Data:
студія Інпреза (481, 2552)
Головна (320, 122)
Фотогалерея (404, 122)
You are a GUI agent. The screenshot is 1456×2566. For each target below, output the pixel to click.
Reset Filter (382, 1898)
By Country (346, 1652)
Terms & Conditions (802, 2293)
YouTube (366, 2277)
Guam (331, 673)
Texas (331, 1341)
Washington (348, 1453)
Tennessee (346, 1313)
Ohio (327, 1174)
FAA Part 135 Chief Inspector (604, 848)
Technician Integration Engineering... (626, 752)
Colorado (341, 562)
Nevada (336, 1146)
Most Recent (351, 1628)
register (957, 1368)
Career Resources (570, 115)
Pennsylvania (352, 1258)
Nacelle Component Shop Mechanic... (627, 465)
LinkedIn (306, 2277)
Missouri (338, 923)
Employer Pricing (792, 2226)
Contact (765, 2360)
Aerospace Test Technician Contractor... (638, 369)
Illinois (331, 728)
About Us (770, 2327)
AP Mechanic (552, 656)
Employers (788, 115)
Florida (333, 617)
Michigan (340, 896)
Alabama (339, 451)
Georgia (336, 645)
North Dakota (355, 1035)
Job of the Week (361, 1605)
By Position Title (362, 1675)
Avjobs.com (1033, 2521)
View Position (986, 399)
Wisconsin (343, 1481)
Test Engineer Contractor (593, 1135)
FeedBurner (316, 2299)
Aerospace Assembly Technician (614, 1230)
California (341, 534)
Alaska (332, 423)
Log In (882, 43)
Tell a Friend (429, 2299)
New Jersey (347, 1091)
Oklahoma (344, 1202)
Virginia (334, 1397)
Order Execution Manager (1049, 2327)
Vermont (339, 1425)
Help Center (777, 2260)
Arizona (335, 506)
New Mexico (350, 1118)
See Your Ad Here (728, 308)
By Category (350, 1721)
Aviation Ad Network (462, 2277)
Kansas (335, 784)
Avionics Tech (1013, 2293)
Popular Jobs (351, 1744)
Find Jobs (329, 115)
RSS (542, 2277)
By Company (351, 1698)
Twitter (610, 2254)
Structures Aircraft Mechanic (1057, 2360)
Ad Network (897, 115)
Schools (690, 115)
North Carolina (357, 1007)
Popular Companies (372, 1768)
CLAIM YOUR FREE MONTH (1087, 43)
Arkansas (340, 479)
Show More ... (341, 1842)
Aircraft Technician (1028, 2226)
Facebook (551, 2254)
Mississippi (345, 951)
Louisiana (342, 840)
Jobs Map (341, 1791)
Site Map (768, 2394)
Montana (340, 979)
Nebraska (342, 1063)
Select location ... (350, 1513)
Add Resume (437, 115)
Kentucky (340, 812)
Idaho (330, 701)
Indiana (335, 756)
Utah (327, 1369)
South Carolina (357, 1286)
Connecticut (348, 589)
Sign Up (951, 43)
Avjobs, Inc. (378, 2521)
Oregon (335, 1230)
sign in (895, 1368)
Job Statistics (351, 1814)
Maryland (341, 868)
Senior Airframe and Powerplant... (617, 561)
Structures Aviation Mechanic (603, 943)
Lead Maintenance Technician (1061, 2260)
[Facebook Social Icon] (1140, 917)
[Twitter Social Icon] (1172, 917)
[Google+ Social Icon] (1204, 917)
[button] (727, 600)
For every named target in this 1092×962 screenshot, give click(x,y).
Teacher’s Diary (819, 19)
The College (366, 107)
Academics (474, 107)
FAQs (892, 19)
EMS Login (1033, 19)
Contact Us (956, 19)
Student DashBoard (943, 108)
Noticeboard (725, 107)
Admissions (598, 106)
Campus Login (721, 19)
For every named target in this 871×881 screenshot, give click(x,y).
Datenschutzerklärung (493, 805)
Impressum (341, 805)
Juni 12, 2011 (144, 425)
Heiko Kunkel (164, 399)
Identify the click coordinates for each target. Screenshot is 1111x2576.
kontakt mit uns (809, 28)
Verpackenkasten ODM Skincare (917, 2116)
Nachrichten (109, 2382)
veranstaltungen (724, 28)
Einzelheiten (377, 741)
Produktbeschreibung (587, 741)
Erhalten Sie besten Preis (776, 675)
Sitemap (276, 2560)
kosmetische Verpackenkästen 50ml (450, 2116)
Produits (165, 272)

What the exercise asks: Please extract and repeat the entries between the lines holding "Terms & Conditions (802, 2293)" and "View Position (986, 399)", inclusive.

Problem solution:
Terms & Conditions (802, 2293)
YouTube (366, 2277)
Guam (331, 673)
Texas (331, 1341)
Washington (348, 1453)
Tennessee (346, 1313)
Ohio (327, 1174)
FAA Part 135 Chief Inspector (604, 848)
Technician Integration Engineering... (626, 752)
Colorado (341, 562)
Nevada (336, 1146)
Most Recent (351, 1628)
register (957, 1368)
Career Resources (570, 115)
Pennsylvania (352, 1258)
Nacelle Component Shop Mechanic... (627, 465)
LinkedIn (306, 2277)
Missouri (338, 923)
Employer Pricing (792, 2226)
Contact (765, 2360)
Aerospace Test Technician Contractor... (638, 369)
Illinois (331, 728)
About Us (770, 2327)
AP Mechanic (552, 656)
Employers (788, 115)
Florida (333, 617)
Michigan (340, 896)
Alabama (339, 451)
Georgia (336, 645)
North Dakota (355, 1035)
Job of the Week (361, 1605)
By Position Title (362, 1675)
Avjobs.com (1033, 2521)
View Position (986, 399)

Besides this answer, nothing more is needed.